Uma turma do jardim

quarta-feira, junho 14, 2006

Satya or the non-violent speech

Finalmente alguns devaneios sobre Satya, o Yama que escolhi. No início atravessou-me o espírito que dizer a verdade ou viver em Satya consistisse obviamente numa atitude perante os outros de total honestidade o que por si só já daria pano para mangas. Depois ocorreu-me que pode acontecer dizerem-se coisas por verdades que são apenas mentiras repetidas infinitas vezes de nós para nós mesmos, e aí as coisas ainda dariam mais texto. Na verdade é preciso alguma mestria para não cair na tentação de nos convencermos de uma coisa que não é exactamente verdade mas que por alguma razão nos facilita a vida. A escolha deste Yama não foi aleatória; na verdade ao longo dos últimos anos tenho tido nítida consciência do meu percurso “nas escolhas das verdades ou não verdades”. Já cometi erros e fingi que não cometi, numa atitude de negação dos meus próprios actos; o desempenho era tão bom que acreditei que nada realmente se tinha passado! Quantas são as pessoas transparentes? As que mostram a verdade nua daquilo que são? Mas inevitavelmente um dia, tudo vem inconvenientemente à tona… “Podes-te esconder, mas não podes fugir”.
Mas o assunto vai muito mais longe... Ao afirmarmos algo como uma verdade categórica não estamos a viver em satya porque incorremos no risco de estarmos a julgar. Na verdade apenas podemos dizer aquilo em que acreditamos ser verdade e que no fundo não passam das nossas opiniões. Patanjali remete satya para uma atitude de discurso, ou seja, tudo se prende com a maneira como se dizem as coisas. Dizer esta “verdade” está umbilicalmente ligado ao 1º Yama, pois, e citando, “nenhumas palavras podem reflectir verdade se não fluirem de um espírito de não-violência”. Assim, a definição de Satya como um discurso de não-violência, parece-me a mim que abraça todos os pontos fundamentais: evitar a agressão nas palavras é primeiro não julgar, ter a humildade de entender que há outros pontos de vista para além dos nossos e que não há verdades universais e só depois emitir então as opiniões como observações; evitar a agressão das palavras é ainda construir um discurso para a bondade, pois não basta sermos verdadeiros, precisamos ponderar se aquilo que vamos dizer é construtivo, vai ajudar alguém ou se é útil de algum modo.
Enfim Satya é a atitude de assumir a verdade para nós mesmos e de usar as palavras de um modo construtivo para os outros. Ouvi algures que se deve meditar antes de pensar e pensar antes de falar para se usar sabiamente a palavra.
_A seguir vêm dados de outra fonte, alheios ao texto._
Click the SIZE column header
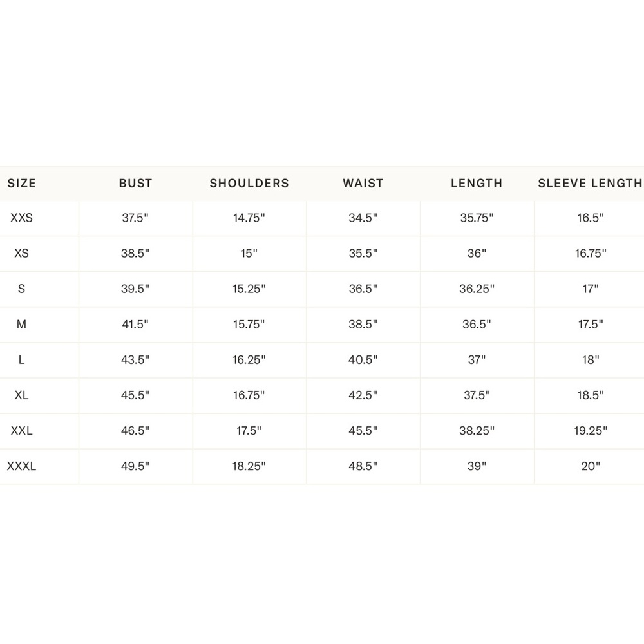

Finalmente o “filtro triplo” de Sócrates para sublinhar a ideia:

Triple filter test

In ancient Greece, Socrates was reputed to hold knowledge in high esteem. One day an acquaintance met the great philosopher and said, "Do you know what I just heard about your friend?"
"Hold on a minute," Socrates replied. "Before telling me anything I'd like you to pass a little test. It's called the Triple Filter Test."
"Triple filter?"
"That's right," Socrates continued. "Before you talk to me about my friend, it might be a good idea to take a moment and filter what you're going to say. That's why I call it the triple filter test.
The first filter is Truth. Have you made absolutely sure that what you are about to tell me is true?"
"No," the man said, "actually I just heard about it and..."
"All right," said Socrates. "So you don't really know if it's true or not. Now let's try the second filter, the filter of goodness. Is what you are about to tell me about my friend something good?"
"No, on the contrary..."
"So," Socrates continued, "you want to tell me something bad about him, but you're not certain it's true. You may still pass the test though, because there's one filter left: the filter of usefulness. Is what you want to tell me about my friend going to be useful to me?"
"No, not really."
"Well," concluded Socrates, "if what you want to tell me is neither true nor good nor even useful, why tell it to me at all?"

4 Comments:

  • :) obrigada por esta meditação

    By Blogger wm, at 15/6/06 01:38  

  • Acho que o que escreveste é verdade, é bom e é útil!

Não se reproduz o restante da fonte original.